で、それぞれのEPの方は既に売り切れとの事なんで、
シングルをまとめた編集盤(右の画像)の方をチェックしてみて下さい。

NPO(Not Profit Organization)については、非営利組織と訳すのが正しいんでしょうか。
似たような言葉であるNGO(Not Govement Organization:非政府組織)との区別に注意しましょう。
まぁ、言葉だけでなく概念としても似たような物なんですけど。
それと、SGI(Soka Gakkai International)なんですが、フランスではカルトとして指定されているんですね。
彼らが言うところの“第三文明”は巴里(パリ)の人々には理解されなかった、と。南無妙法蓮華経、南無妙法蓮華経。

今回の曲がかかる前にカズ氏は“ジャイナとか言った方が良い?”と、さりげなくスゴイ発言をしています。
ジャイナってのは、女性の秘所や恥部を表す隠語(淫語とも言う)。Vaginaと書いてジャイナと読みます。
あと、インドにはジャイナ教という宗教があるんですが、自分は入信した方が良いんですかね。
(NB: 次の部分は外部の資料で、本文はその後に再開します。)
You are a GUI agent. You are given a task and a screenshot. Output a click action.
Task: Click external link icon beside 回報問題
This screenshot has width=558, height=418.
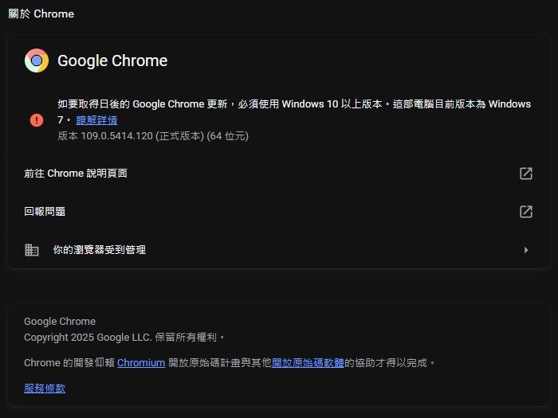coord(525,212)
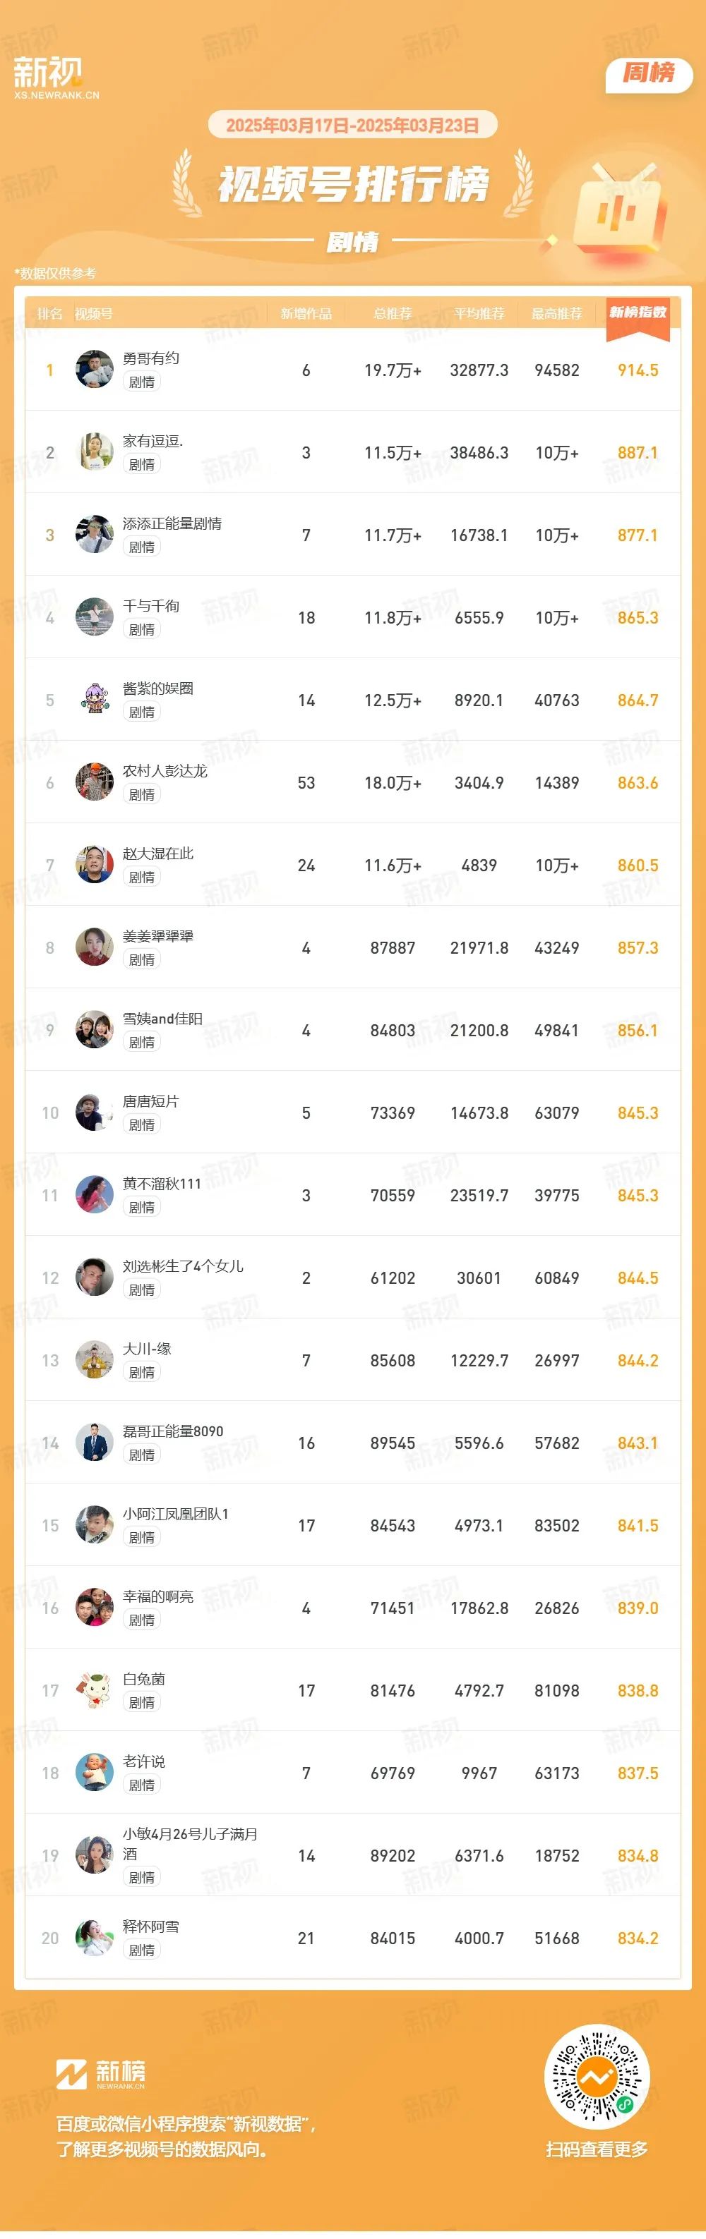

05.Butterdog - A Dumb Song(From:Peppermint-Run-De-Boo EP)
邦題は「薔薇の模様/初夏のボイラールーム」。カズさんの声が非常に若いですねぇ。
しかし、お下劣な単語が飛び交う今回においては“薔薇”という単語だけで淫靡に聞こえてしまいます。
この曲名は同性愛誌の先駆け的存在である薔薇族からか、なんて勘繰るのは深読みのしすぎでしょうか。
どうでも良い事なんですが、自分はこの曲名(邦題)を聞いて、映画評論家の故・淀川長治氏が
ブルース・ウィルス主演の映画を褒める際に“本当に良い筋肉ですねぇ”と言っていたのを思い出したのです。
氏は生涯を通して結婚する事はありませんでした。また、同じ映画評論家であるピーコを可愛がっていました。
そう、要するに、そういう事なんです。
あと、この邦題からは潟<TイヤによるPCエンジンのソフト、
超兄貴」も想起されましたですよ。あ、画像はプレステ版ですけどね。

カズ氏はButterdogが解散した後とBaby Little Tabletsを結成する前の間には
Under Achieversというバンドでデモテープをリリースしています。
また、自らのレーベル、Water SlideとGrapefruit Moonとの間で共同リリースがなされた
V.A「Free Will」にもNavel、See Her Tonite、Crullerとともに参加。
しかしながら、その数少ない音源を残して、ドラマー不在のままUnder Achieversは解散してしまいます。
ベースの方は現在渡米しており、Water SlideのHPにて留学している現地のシーンについての
ライブレポートを執筆されていますので、こちらも是非チェックしてみて下さい。

さて、ショーン君によるベトナムの逸話について、カズ氏は“この話には宇宙を感じる”と仰る訳ですが、
その発言を“今のあなたの顔からはアップアップ感を感じる”と切り返すDJツチヤがいる訳です。
それに対して、顔で笑いを取る事で反撃を試みるカズ氏。おそらく、こんな顔をしてたんじゃないでしょうか。
この辺りの息の合った一連の応酬は、立派な芸と言って良いかと思います。
まぁ、上の文章でも書いた通り、今回は立派なゲイの話もたくさん出ていたんですけど。



06.Nukey Pikes - Easy Love Baby(From:If You Love Something Set It Free EP)
Nukey Pikesの1st EPから。こちらは、何とドイツのレーベルからのリリース。
Beyondsとともにジャパコア(ジャパニーズ・ハードコア)という言葉から連想される
マッチョなイメージを覆すような活動を展開、後のバンドに大きな影響を与えたのは周知の通り。
ポップなミクスチャー、時にコミカルな音楽で日本のアンダーグラウンドシーンに一石を投じたのでした。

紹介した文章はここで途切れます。